Open government advocates have been paying particular attention to House File 81 in the debates over gun ownership and regulation. That’s the bill that would make confidential the names and addresses of people who hold nonprofessional permits to carry weapons and permits to buy pistols or revolvers.
It is one of a handful of legislative bills worth noting in Iowa during this particular week because this is Sunshine Week.
What is Sunshine Week? It is an observance the American Society of News Editors has promoted since 2005 to emphasize the public’s right to know what its government is doing, and the positive impact that right has had on our country. Non-partisan and non-profit, the designation is in mid-March to coincide with James Madison’s birthday of March 16, 1751.
Iowa has a robust open meetings and open records laws, despite problems when government officials do not follow the laws or when Iowans interested in what their government is doing have to wade through a growing list of what now are 64 exemptions to the open records law.
More exemptions to what is public could be coming, although six bills with restrictions on public records that still are alive in the Legislature this year would be in a law other than the open records law. Some make sense: keeping confidential personal medical information that is encoded for emergency workers on your drivers’ license, for example. The merits of others – limiting publication notices for storm water and allowable non-storm water discharges to one, instead of the now required two newspapers – are more arguable.

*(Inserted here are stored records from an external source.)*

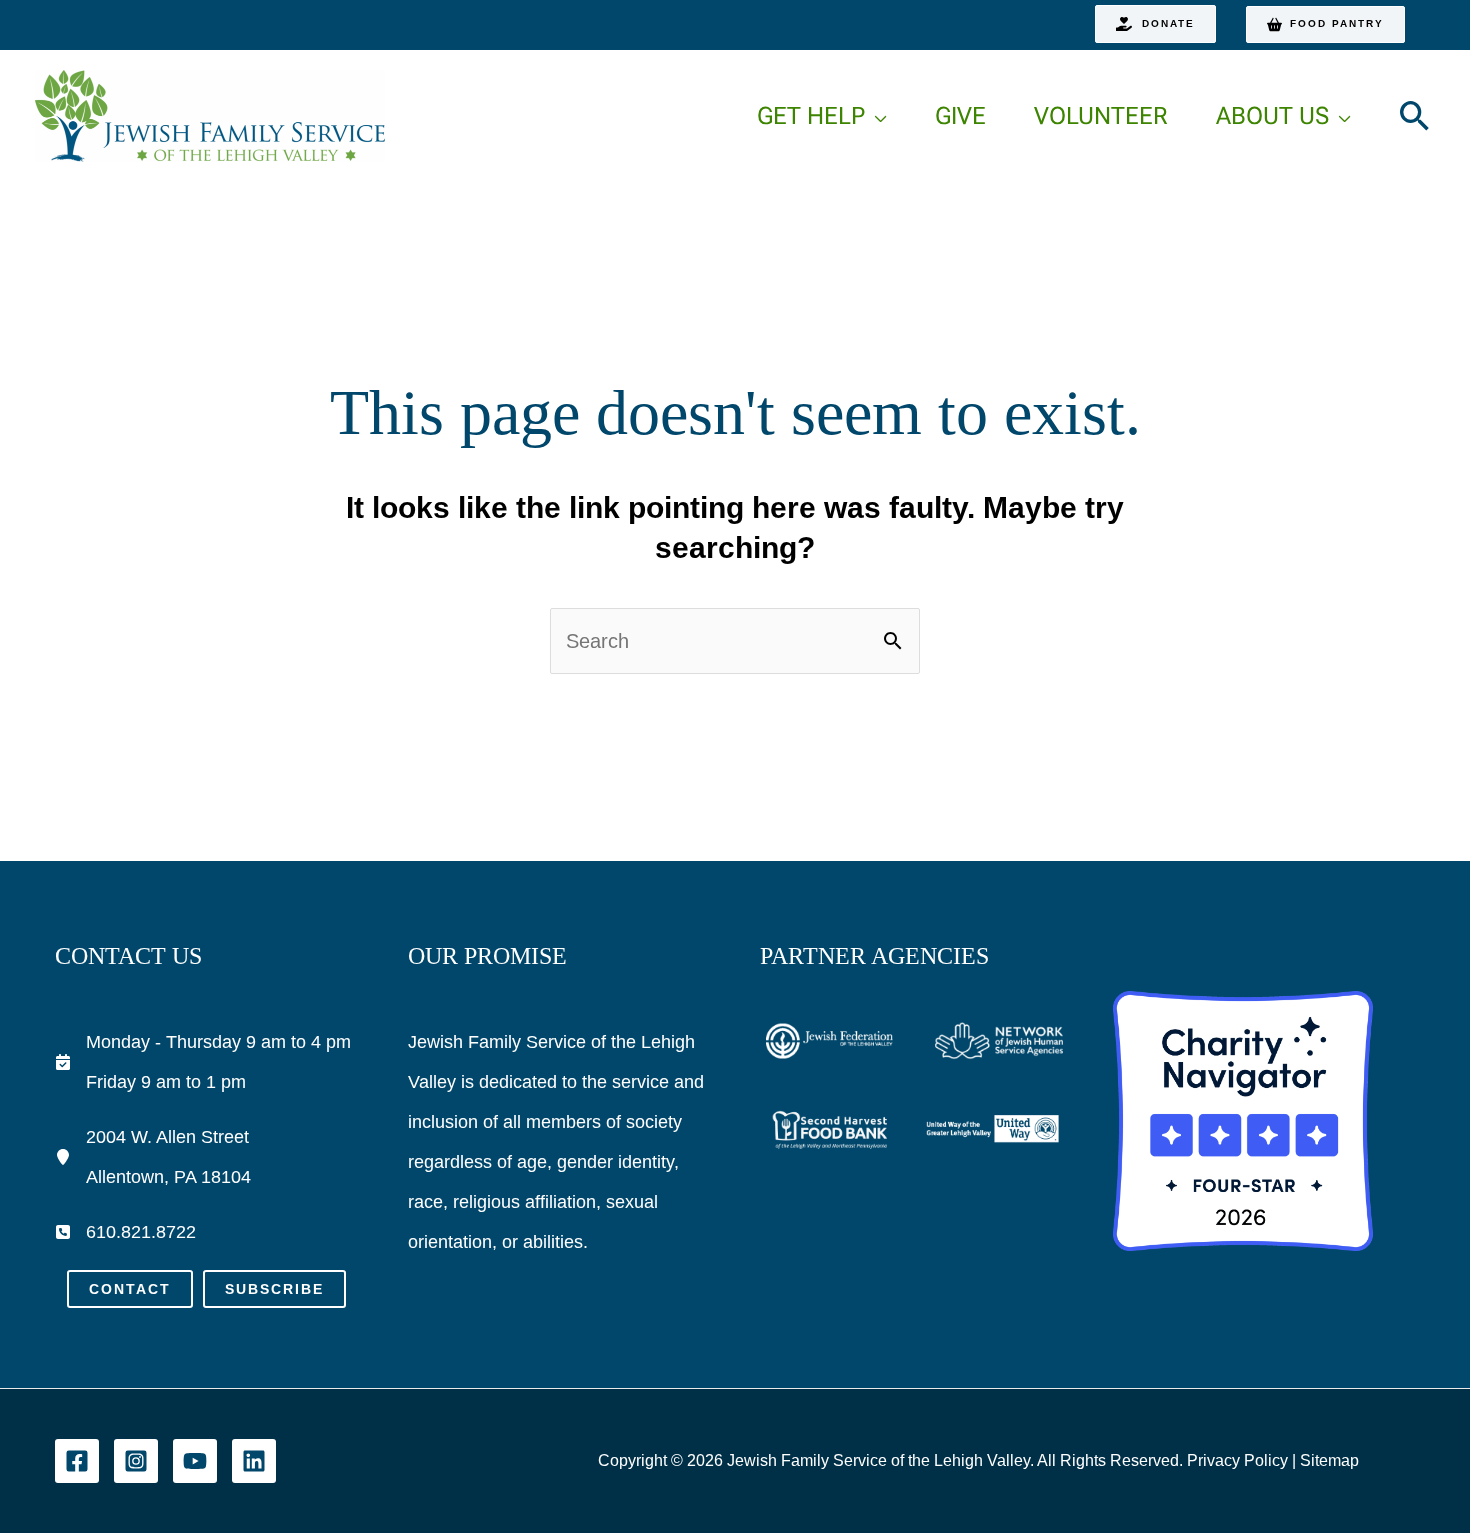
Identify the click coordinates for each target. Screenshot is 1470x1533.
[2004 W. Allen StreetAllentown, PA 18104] (153, 1157)
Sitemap (1329, 1460)
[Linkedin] (254, 1461)
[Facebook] (77, 1461)
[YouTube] (195, 1461)
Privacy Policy (1237, 1460)
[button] (1155, 24)
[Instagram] (136, 1461)
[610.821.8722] (125, 1232)
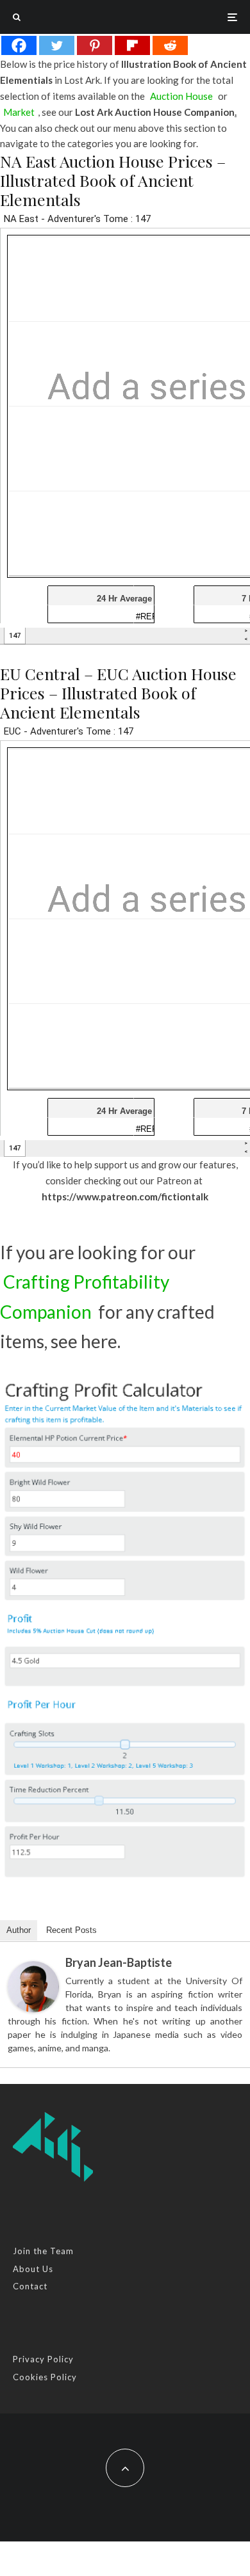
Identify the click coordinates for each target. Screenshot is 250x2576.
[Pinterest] (94, 45)
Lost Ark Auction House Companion (155, 112)
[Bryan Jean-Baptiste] (33, 1986)
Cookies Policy (45, 2377)
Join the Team (43, 2251)
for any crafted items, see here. (107, 1311)
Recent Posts (71, 1930)
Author (18, 1930)
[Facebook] (19, 45)
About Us (33, 2269)
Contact (30, 2286)
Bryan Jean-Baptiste (118, 1962)
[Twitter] (56, 45)
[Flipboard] (132, 45)
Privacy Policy (43, 2359)
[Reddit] (170, 45)
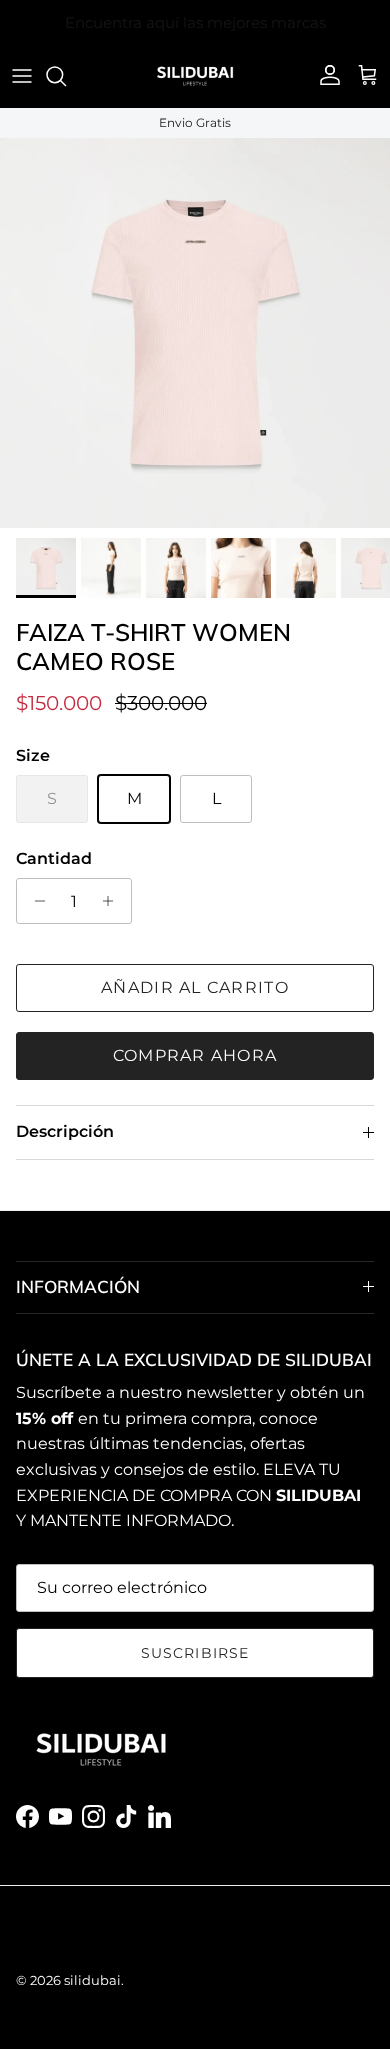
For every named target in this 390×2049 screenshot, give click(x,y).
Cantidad (54, 858)
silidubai (92, 1980)
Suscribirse (195, 1653)
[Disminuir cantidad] (34, 901)
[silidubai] (195, 76)
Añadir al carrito (195, 987)
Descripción (65, 1131)
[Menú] (22, 76)
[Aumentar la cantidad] (113, 901)
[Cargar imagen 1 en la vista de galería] (195, 333)
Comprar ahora (195, 1055)
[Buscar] (66, 76)
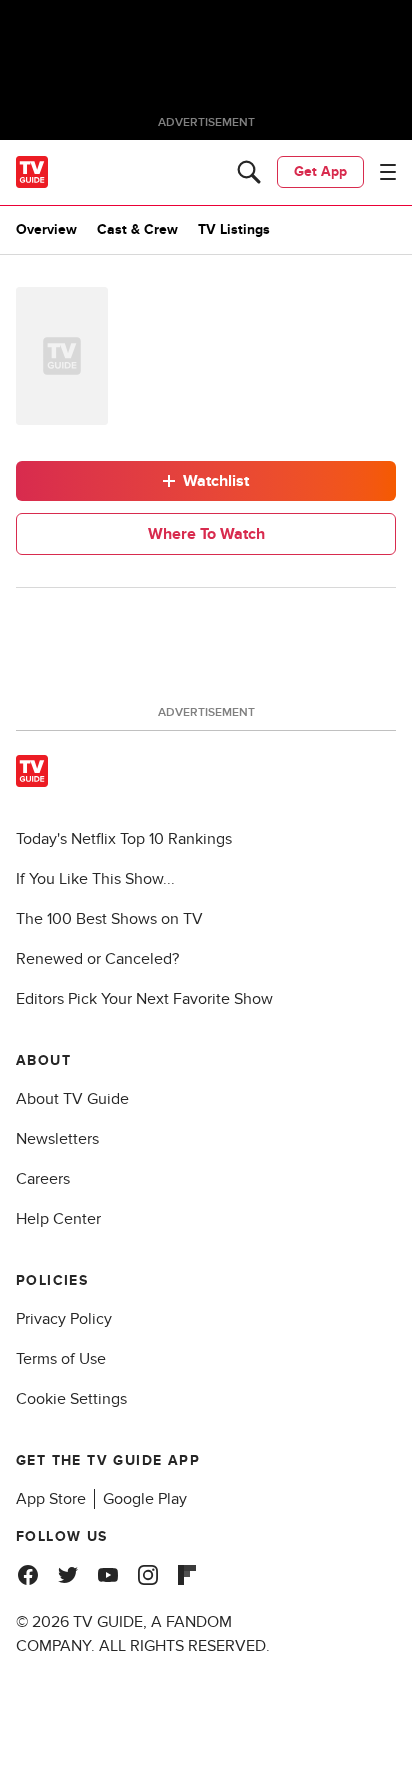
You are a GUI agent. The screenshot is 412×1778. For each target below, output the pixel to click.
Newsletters (57, 1139)
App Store (51, 1499)
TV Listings (234, 229)
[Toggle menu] (388, 172)
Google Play (145, 1499)
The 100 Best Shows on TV (109, 919)
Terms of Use (61, 1359)
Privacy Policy (64, 1319)
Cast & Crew (137, 229)
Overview (46, 229)
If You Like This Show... (95, 879)
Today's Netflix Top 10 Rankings (124, 839)
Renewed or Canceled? (97, 959)
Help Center (58, 1219)
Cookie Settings (71, 1399)
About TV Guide (72, 1099)
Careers (43, 1179)
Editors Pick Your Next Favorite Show (144, 999)
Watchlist (216, 481)
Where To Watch (206, 534)
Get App (320, 171)
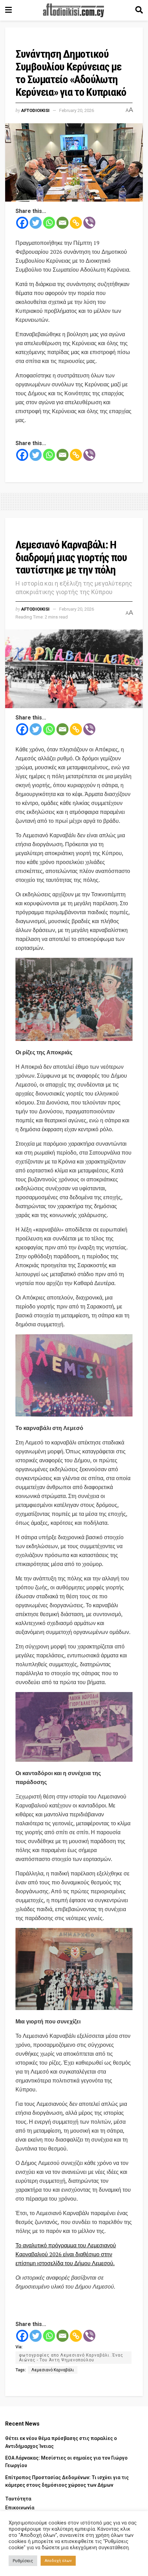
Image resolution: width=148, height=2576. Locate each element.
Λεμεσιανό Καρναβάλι (52, 2370)
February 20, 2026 (76, 110)
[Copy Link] (76, 223)
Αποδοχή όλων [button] (58, 2560)
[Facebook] (22, 223)
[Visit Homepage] (73, 10)
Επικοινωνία (19, 2507)
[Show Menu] (8, 10)
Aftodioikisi (35, 110)
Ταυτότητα (18, 2498)
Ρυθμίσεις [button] (23, 2560)
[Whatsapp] (49, 223)
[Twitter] (36, 223)
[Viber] (89, 223)
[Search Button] (139, 10)
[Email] (62, 223)
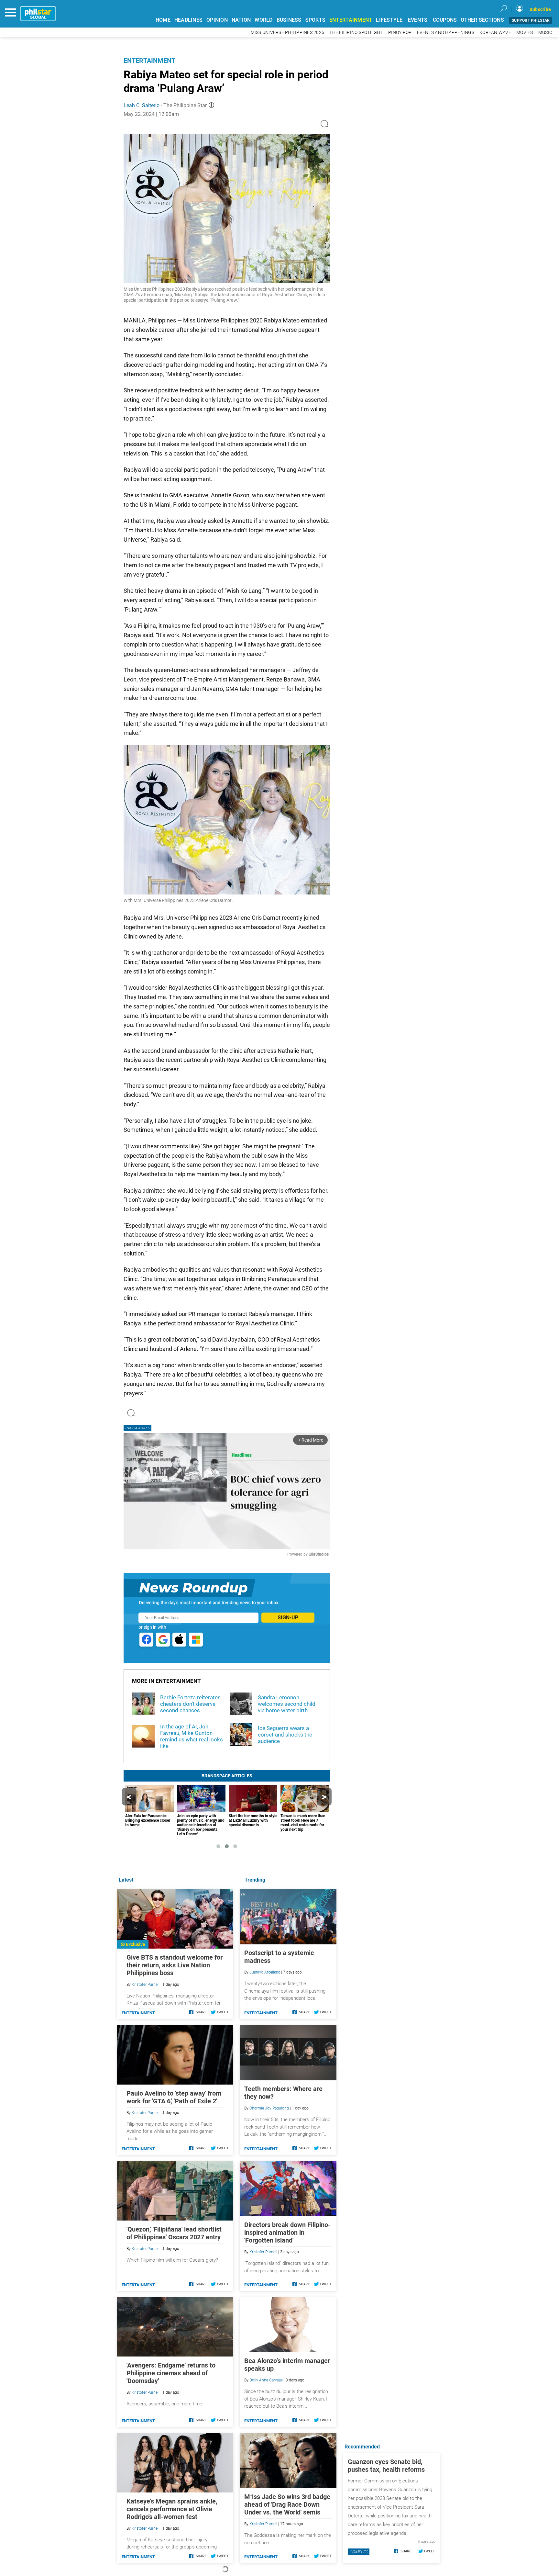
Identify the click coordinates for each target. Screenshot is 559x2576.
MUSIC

The real heat comes when dealing with weapons permits. Plenty of gun owners do not like the idea of their names and addresses being public record. They cite their personal safety and, this winter, a well-reported decision by The Journal News, in Westchester, N.Y., to publish a map with gun owners’ names and addresses.
The Journal News pulled the map from its website in January, not because of the immense pressure on the newspaper, publisher Janet Hasson wrote in a letter to readers, but because New York law now allows gun permit holders to request that their names and addresses not be released.
Gun permit information has been public information in Iowa a long time and has been published in newspapers without much incident, except for gun owner complaints about it. The feeling behind this information being public is that people ask government for a permit to do something in public, and the public has a right to know that.
Hogg’s judgment on the permits is, “I don’t see any need to change the law.”
Amid the emotion of instances in which people look for remedies, sealing public information should not be the first panacea attempted. Restricting access to what our government does restricts our ability to make informed judgments about the decisions government makes on our behalf.
The message of Sunshine Week is that open government is the best policy. It allows us to know what is happening in our neighborhoods, cities, counties, states and country, and how the people, trends, policies and events there impact us. And that makes us better citizens.